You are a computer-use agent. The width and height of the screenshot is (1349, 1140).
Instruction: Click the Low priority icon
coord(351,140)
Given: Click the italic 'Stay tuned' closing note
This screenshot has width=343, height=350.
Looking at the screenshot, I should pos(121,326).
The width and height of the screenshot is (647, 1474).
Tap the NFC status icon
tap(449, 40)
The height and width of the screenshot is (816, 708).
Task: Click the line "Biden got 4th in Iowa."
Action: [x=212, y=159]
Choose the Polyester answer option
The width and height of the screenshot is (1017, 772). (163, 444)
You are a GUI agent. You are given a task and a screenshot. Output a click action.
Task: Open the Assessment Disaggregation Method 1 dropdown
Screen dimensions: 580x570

EXERCISE DESCRIPTION: Scan the records above for the string "agent", and copy every line where it turns up.

TASK RESULT:
You are a computer-use agent. The width and height of the screenshot is (1349, 1140).
You are a GUI agent. You are given a task and a screenshot. Output a click action.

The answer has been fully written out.